Validate the unsatisfiable policy

The whenUnsatisfiable field determines behavior when no priority rules can be met.

Check the policy:

kubectl get computeclass CUSTOM_COMPUTECLASS_NAME -o yaml

Inspect the spec.whenUnsatisfiable field in the output. This field can have one of the following values:

  • DoNotScaleUp: Pods remain in the Pending state if no preferred nodes can be created.
  • ScaleUpAnyway: Pods might run on default node types (like E2-series) if preferred nodes are unavailable.

Evaluate the result

The effect of the whenUnsatisfiable policy depends on its value:

  • If the value is DoNotScaleUp:
    • Interpretation: this is expected behavior when no priority rules can be satisfied, possibly due to resource unavailability or quota limits. If Pods must wait for specific hardware, this value is correct.
    • Resolution: if running the workload is more critical than running on specific hardware, change the policy to ScaleUpAnyway.
  • If the value is ScaleUpAnyway:
    • Interpretation: this is expected behavior. GKE is falling back to default node types because preferred nodes are unavailable.
    • Resolution: if Pods must not run on default node types, change the policy to DoNotScaleUp.
  • Default behavior: if you haven't specified a value for the whenUnsatisfiable field and are using a GKE version earlier than 1.33, the policy defaults to ScaleUpAnyway.

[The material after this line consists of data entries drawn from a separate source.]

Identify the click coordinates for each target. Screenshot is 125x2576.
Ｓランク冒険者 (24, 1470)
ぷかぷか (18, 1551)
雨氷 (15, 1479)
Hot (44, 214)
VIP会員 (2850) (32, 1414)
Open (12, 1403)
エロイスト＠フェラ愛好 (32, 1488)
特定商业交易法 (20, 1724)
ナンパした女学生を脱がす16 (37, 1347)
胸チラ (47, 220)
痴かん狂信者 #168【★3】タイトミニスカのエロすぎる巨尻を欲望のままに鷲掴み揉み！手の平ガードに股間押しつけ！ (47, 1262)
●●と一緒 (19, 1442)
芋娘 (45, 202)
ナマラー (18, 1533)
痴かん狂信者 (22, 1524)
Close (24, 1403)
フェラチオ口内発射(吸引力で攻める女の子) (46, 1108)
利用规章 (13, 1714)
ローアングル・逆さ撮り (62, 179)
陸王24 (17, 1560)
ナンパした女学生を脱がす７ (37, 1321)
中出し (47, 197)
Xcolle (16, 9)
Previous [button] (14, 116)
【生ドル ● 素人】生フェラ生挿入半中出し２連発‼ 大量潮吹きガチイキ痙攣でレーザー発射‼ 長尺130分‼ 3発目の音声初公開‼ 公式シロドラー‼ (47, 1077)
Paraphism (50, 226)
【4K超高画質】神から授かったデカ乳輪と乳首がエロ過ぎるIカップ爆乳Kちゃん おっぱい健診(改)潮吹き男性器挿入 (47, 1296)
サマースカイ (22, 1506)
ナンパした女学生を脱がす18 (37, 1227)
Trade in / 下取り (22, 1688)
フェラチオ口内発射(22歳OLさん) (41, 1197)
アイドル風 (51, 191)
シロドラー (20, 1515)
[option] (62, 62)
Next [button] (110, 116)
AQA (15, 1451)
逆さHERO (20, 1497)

The following example shows how to update the policy by editing the whenUnsatisfiable field in your ComputeClass manifest:

apiVersion: cloud.google.com/v1
kind: ComputeClass
metadata:
  name: CUSTOM_COMPUTECLASS_NAME
spec:
  # ... other fields
  whenUnsatisfiable: DoNotScaleUp # or ScaleUpAnyway

Check Pod scheduling constraints

Ensure that your Pod specification is compatible with the attributes of nodes provisioned by the custom ComputeClass.

Verify Pod resource requests

Check if the Pod's CPU, memory, and GPU requests can be satisfied by at least one of the machine types defined in the custom ComputeClass's priorities field.

  1. Get Pod resource requests:

    kubectl get pod POD_NAME
        -n NAMESPACE
        -o jsonpath='{.spec.containers[*].resources.requests}'
    

    Inspect the output for cpu, memory, and GPU requests, such as nvidia.com/gpu.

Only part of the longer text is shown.